The L.A. County Board of Supervisors approved the general plan for Landmark Village in 2003, but the project was delayed because the original applicant, LandSource Communities, filed for bankruptcy in 2007. After emerging from bankruptcy 3 years later, it submitted a revised version of the environmental impact report in September 2011.

The Board approved the project last week and certified the revised final impact report by 3-0 vote. The project has been around in planning and proposal stages since the 1980s.

The environmental groups claim the county's certification of an environmental impact report violated CEQA.

The Santa Clara River is a popular site for fishing and hiking. Streams twist through thickets of trees, grasslands and sagebrush with the San Gabriel Mountains in the background against an often-smoggy sky.

"The Santa Clara River is in a relatively natural state. In contrast to other major Southern California rivers such as the Los Angeles or San Gabriel, the Santa Clara is not confined by extensive levees, impounded by dams, or lined with concrete," the complaint states.

In 2005 the nonprofit group American Rivers named the Santa Clara "one of the nation's most endangered rivers," due to extensive pollution from chlorides and threats from development projects.

"From an urban planning standpoint, there is no reason to build in the river area," attorney Dean Wallraff, with Advocates for the Environment, told Courthouse News in a telephone interview.

"The project was barely approved, and likely because the county is typically on the side of development.
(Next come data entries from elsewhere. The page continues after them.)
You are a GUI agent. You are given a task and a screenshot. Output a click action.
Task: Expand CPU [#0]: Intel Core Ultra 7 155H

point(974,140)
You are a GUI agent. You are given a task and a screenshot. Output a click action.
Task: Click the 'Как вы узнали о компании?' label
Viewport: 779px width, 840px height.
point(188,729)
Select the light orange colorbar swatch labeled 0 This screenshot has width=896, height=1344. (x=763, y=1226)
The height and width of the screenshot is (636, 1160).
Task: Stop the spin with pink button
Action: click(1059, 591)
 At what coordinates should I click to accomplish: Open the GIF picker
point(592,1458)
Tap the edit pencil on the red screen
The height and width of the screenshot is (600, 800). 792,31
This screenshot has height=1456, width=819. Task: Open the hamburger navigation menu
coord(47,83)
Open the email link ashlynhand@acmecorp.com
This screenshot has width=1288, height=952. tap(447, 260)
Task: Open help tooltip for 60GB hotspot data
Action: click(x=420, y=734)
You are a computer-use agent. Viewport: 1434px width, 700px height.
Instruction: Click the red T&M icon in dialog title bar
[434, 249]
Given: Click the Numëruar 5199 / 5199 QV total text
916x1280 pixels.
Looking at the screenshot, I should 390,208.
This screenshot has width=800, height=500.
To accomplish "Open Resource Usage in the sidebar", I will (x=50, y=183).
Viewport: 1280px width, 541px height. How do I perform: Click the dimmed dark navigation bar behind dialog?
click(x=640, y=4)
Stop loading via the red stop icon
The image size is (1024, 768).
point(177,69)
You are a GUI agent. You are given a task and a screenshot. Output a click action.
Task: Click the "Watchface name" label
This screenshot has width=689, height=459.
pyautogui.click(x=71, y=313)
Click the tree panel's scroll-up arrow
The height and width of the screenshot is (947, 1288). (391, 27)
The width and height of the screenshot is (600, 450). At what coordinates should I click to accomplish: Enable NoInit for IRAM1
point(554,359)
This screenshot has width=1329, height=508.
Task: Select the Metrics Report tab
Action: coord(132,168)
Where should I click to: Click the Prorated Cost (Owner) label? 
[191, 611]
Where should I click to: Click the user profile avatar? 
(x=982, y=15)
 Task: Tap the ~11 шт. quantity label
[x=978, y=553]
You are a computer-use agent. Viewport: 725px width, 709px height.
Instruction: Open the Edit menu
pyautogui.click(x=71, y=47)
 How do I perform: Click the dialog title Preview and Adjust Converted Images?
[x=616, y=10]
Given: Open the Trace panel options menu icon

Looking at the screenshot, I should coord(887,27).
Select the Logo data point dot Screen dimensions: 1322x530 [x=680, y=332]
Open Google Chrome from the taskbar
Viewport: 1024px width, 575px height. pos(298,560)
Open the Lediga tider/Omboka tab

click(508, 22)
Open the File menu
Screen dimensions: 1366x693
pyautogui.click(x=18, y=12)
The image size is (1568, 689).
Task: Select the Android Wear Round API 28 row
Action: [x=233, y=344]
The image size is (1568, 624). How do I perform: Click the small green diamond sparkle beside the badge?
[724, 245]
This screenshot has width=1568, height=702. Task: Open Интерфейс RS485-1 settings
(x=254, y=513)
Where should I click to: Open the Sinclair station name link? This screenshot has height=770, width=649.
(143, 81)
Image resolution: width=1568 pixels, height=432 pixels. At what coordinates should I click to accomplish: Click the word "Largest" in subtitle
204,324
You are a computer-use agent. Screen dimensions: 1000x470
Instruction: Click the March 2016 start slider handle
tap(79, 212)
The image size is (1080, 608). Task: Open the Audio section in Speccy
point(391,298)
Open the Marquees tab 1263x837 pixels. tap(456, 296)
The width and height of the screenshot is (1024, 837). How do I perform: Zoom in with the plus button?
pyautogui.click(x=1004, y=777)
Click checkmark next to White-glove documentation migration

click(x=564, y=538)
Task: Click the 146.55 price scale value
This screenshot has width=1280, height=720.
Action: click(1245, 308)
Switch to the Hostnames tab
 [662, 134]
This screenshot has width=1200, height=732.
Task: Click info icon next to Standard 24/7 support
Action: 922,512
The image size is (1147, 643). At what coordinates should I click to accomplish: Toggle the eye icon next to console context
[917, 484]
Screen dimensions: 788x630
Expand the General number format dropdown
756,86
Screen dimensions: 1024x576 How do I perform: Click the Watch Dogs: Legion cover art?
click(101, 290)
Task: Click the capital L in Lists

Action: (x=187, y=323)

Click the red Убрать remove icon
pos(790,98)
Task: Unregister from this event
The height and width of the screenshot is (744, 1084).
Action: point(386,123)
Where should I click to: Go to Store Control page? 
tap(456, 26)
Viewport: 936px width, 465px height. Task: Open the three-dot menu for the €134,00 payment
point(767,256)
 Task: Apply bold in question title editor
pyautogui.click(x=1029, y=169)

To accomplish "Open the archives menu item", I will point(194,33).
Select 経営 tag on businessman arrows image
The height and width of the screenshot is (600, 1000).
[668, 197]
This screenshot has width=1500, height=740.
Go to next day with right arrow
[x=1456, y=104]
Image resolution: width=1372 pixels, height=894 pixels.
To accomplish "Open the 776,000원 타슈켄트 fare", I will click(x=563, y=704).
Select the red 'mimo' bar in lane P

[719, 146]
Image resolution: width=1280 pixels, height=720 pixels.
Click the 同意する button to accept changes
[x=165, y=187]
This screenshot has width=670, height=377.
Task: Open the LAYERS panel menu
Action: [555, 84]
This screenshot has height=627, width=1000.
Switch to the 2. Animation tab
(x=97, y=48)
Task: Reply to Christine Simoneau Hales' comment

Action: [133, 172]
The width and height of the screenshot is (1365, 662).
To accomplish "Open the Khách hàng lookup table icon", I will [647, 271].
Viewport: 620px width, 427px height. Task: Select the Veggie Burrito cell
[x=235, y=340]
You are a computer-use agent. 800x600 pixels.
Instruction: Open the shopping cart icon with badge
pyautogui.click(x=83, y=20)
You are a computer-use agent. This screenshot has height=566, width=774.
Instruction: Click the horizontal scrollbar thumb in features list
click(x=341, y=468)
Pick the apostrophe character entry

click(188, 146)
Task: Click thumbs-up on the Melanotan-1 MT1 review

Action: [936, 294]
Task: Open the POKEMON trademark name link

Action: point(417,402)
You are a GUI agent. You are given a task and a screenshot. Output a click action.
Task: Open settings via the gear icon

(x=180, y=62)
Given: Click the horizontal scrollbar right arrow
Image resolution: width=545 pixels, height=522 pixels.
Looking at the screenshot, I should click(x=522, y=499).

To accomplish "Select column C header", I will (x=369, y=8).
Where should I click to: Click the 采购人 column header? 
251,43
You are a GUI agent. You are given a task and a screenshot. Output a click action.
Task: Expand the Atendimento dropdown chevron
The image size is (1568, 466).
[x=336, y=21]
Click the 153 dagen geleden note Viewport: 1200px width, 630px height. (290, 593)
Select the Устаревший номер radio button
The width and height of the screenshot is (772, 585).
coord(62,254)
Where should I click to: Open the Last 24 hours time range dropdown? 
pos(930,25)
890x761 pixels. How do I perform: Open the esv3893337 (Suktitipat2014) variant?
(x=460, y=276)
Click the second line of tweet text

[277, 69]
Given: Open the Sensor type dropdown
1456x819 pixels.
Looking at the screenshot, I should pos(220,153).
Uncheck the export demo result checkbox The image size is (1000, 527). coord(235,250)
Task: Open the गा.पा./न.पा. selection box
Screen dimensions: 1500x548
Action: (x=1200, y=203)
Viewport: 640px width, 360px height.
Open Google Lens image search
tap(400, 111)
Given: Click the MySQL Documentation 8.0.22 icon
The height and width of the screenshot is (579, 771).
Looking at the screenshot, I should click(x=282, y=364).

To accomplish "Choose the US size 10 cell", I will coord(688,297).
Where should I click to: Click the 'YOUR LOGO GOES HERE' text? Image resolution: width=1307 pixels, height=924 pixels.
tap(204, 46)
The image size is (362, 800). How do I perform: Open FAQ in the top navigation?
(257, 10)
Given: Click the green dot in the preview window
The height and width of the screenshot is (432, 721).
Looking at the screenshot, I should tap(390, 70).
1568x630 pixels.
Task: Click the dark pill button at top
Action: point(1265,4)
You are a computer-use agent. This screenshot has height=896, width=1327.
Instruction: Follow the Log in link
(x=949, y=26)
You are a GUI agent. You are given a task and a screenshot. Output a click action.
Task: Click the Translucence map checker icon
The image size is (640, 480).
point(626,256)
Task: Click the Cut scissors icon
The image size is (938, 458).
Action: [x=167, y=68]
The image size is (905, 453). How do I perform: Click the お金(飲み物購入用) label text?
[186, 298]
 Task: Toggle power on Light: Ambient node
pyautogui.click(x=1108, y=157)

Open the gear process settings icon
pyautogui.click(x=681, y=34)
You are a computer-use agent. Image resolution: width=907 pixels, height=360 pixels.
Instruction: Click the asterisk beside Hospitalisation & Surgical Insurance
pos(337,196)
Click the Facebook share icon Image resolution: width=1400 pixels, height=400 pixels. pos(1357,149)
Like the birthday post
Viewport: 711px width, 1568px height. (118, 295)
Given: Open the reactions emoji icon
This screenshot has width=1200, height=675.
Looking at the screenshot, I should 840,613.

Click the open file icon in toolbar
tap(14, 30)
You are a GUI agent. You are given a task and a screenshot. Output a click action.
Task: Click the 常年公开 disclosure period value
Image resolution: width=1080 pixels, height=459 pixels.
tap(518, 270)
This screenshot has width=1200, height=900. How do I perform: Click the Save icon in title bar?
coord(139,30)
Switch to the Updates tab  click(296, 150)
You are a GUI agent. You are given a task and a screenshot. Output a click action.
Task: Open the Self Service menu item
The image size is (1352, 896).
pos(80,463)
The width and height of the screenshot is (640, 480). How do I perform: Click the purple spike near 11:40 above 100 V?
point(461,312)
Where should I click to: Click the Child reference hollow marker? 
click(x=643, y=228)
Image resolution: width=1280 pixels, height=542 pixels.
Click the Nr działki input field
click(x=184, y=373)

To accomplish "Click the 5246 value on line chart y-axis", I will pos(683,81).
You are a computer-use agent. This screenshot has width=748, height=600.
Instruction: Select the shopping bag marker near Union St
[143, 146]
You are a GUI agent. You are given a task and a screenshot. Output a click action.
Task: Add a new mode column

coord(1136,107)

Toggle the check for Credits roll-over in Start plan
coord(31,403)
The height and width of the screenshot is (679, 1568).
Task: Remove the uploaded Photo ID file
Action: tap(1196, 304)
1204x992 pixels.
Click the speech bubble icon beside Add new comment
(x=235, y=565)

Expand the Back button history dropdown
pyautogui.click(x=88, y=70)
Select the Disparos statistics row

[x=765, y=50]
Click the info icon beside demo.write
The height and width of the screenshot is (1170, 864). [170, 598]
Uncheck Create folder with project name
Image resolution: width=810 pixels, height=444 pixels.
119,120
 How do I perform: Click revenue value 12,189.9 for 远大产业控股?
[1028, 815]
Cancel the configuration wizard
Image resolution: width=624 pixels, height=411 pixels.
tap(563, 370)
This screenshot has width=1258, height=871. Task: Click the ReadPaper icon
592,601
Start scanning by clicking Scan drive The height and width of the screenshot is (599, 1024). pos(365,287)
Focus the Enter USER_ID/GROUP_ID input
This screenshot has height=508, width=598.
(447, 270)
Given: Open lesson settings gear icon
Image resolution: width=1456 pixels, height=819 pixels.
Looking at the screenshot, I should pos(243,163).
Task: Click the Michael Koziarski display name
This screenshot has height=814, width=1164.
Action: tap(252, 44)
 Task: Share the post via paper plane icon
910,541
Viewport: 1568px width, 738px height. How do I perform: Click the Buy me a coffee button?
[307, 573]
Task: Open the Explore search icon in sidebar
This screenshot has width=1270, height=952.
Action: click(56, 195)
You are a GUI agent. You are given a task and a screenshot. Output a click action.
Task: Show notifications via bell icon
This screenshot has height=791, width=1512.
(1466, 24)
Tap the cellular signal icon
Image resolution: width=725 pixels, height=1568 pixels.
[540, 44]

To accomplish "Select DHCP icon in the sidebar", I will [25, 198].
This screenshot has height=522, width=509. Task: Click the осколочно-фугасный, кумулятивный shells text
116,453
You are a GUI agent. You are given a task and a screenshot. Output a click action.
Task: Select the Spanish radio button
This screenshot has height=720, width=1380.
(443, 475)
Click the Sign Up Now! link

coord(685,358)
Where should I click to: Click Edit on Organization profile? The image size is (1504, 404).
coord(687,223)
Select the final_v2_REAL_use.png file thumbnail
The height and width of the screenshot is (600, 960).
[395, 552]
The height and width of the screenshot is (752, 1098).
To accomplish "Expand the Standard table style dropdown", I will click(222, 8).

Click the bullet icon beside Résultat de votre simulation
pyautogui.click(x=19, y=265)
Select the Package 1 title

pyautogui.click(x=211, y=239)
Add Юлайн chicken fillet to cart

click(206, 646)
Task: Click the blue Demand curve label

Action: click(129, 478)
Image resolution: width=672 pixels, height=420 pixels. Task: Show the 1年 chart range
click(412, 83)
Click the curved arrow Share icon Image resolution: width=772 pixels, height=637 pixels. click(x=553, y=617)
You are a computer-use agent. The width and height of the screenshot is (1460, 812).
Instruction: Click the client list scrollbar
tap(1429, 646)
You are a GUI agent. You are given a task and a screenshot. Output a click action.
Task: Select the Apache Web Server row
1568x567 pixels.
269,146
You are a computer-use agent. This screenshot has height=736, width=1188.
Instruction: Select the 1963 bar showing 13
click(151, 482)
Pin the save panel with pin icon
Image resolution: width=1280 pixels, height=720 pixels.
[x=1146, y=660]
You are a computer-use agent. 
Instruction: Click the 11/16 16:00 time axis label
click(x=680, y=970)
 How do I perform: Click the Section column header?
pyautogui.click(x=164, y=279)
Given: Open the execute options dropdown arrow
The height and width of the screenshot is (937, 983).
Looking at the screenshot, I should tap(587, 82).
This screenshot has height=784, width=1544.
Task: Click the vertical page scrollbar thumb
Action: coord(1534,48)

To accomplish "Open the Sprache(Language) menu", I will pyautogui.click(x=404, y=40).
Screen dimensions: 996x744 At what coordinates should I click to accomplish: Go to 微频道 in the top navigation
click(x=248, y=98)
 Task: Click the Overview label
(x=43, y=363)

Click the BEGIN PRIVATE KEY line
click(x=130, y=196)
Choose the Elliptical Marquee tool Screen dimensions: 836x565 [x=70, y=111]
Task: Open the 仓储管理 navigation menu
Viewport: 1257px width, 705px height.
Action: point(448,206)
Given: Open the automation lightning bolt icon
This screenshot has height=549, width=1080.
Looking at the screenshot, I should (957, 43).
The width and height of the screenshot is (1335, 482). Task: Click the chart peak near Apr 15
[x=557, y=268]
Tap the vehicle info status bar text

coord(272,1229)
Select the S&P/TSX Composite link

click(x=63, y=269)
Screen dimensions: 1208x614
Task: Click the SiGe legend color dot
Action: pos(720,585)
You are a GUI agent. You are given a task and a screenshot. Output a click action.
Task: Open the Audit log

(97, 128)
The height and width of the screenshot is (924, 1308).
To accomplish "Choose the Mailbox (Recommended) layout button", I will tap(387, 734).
They see revenue, and though there's nothing wrong with that, the problem is that they will be channelizing the river in order to build.

"There are just so many other better places where they could build this project."

Wallraff said the project inevitably will confront water supply problems.

"Their environmental plan calls for pumping groundwater from the alluvial aquifer, which is a finite resource," he said. "There are many inconsistencies with the plan on the analysis of available water.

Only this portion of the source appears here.